Perché gli scandali si chiamano “-gate”
Per via del Watergate, e del giornalismo pigro angloamericano (quello italiano invece chiama tutto "-poli")
Per citare solo quelli più famosi internazionalmente, nel giornalismo angloamericano ci sono stati il Climategate (false informazioni sul riscaldamento globale), il Cablegate (i documenti diplomatici diffusi da Wikileaks), lo Hackgate (i giornali britannici che sorvegliavano illegalmente i telefoni), l’Irangate (le manovre illecite dell’amministrazione Reagan per finanziare i ribelli in Nicaragua con la vendita di armi all’Iran), il Sexgate (i rapporti della stagista Monica Lewinsky con il presidente Clinton), e persino l’Antennagate (quando Apple ebbe un incidente di immagine sul malfunzionamento di un nuovo iPhone). In Italia, poi, si è parlato di Rubygate per i rapporti di Silvio Berlusconi con una minorenne marocchina, e ci sono stati altri battesimi del genere: anche se qui da noi una simile deriva è stata presa col suffisso “-poli”, da Tangentopoli in poi.

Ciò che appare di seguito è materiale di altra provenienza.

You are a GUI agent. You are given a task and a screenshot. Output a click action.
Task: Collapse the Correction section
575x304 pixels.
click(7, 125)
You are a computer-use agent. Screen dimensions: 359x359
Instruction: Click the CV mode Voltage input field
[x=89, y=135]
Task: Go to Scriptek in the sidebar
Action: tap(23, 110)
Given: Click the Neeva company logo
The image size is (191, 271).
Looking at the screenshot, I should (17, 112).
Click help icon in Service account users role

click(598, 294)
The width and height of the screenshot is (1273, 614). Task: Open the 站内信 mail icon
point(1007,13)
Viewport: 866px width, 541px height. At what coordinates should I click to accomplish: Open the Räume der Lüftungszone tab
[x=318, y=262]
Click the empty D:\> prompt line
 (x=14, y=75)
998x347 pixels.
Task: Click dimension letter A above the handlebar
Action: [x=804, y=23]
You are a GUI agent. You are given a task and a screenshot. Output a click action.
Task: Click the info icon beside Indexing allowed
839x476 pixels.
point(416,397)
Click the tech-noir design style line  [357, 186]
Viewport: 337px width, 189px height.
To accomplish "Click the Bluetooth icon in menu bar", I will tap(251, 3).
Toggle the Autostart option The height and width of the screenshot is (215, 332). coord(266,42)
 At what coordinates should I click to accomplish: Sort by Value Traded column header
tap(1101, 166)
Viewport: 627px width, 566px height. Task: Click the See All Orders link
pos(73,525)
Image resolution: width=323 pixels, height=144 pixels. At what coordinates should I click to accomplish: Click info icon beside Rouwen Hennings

Ma né il suffisso italiano né quello anglofono “-gate” hanno in realtà nessuna relazione di significato con gli scandali, inchieste, complotti, misteri, per cui i giornali hanno preso ad abusarne. Anche “-gate”, infatti, viene da un singolo caso poi forzosamente esteso: quello dello scandalo Watergate e dell’inchiesta che svelò gli abusi del Partito Repubblicano americano nella campagna elettorale del 1972: da cui vennero le dimissioni del presidente Richard Nixon. E siccome l’inchiesta nacque quando alcuni partecipanti del complotto vennero arrestati per essersi introdotti negli uffici del Partito Democratico ospitati all’hotel Watergate (in un complesso edilizio che ha quel nome trovandosi davanti al fiume Potomac: “Porta d’acqua”), ecco che poi tutto è divenuto “-gate”.